**TRY IT:**
Your answer should be each line of the entries that contains the word "agent", copied in full.

——

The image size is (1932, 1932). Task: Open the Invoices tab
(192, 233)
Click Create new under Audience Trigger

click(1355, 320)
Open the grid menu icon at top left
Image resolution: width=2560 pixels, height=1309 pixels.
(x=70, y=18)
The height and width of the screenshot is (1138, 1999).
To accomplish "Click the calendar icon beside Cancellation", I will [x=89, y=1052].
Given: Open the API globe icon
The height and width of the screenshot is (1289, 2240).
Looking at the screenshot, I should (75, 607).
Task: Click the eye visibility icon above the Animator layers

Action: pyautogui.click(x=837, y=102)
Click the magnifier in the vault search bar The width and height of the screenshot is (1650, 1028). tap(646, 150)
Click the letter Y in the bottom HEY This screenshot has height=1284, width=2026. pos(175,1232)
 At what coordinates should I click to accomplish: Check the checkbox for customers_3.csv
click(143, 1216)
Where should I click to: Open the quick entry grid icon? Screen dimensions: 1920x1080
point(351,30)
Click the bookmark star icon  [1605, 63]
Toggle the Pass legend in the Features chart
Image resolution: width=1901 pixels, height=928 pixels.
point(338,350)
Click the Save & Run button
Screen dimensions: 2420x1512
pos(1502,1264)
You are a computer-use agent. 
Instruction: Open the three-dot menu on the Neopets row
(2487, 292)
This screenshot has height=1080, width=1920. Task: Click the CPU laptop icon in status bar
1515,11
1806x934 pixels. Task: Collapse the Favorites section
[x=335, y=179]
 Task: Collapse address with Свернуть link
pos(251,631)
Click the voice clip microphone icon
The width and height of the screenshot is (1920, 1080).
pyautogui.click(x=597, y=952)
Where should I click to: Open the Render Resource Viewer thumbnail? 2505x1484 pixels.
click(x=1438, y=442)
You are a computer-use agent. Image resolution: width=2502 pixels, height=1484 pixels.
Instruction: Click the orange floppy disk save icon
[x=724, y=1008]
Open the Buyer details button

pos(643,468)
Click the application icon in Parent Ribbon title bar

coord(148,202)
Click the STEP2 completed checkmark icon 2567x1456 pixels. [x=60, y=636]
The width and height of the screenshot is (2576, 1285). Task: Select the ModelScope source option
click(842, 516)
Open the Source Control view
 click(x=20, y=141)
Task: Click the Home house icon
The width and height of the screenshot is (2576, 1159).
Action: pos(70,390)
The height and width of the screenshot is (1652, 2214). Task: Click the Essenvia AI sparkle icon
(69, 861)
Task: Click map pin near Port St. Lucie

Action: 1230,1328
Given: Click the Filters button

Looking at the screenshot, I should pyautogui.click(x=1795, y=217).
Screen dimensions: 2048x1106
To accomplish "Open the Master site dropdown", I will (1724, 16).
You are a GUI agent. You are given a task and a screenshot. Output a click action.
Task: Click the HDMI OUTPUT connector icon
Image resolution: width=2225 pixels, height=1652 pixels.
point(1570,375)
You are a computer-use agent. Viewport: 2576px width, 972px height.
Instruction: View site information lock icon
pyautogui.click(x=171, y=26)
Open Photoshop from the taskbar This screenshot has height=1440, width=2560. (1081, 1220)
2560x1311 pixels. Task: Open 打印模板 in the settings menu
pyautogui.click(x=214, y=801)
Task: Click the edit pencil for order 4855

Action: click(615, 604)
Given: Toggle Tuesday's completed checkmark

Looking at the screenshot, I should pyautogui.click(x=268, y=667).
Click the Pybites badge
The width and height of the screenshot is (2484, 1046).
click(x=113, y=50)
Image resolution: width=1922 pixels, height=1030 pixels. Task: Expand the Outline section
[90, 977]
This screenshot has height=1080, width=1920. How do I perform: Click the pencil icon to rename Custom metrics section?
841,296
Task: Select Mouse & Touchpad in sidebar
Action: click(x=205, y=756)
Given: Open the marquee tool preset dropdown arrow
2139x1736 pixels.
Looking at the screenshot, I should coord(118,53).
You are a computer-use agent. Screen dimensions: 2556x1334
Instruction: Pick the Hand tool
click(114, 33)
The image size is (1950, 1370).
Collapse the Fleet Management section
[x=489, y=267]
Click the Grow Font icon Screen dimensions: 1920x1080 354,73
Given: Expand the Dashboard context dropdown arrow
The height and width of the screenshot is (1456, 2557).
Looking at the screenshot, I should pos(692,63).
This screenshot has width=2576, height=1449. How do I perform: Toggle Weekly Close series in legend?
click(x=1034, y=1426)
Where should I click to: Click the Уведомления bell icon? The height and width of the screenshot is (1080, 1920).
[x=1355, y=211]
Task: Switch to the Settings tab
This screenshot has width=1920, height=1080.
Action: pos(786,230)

——

**RESPONSE TO THIS EXERCISE:**
You are a computer-use agent. 
You are a computer-use agent. Image resolution: width=2502 pixels, height=1484 pixels.
You are a GUI agent. You are given a task and a screenshot. Output a click action.
You are a computer-use agent. Viewport: 2576px width, 972px height.
You are a computer-use agent. Screen dimensions: 2556x1334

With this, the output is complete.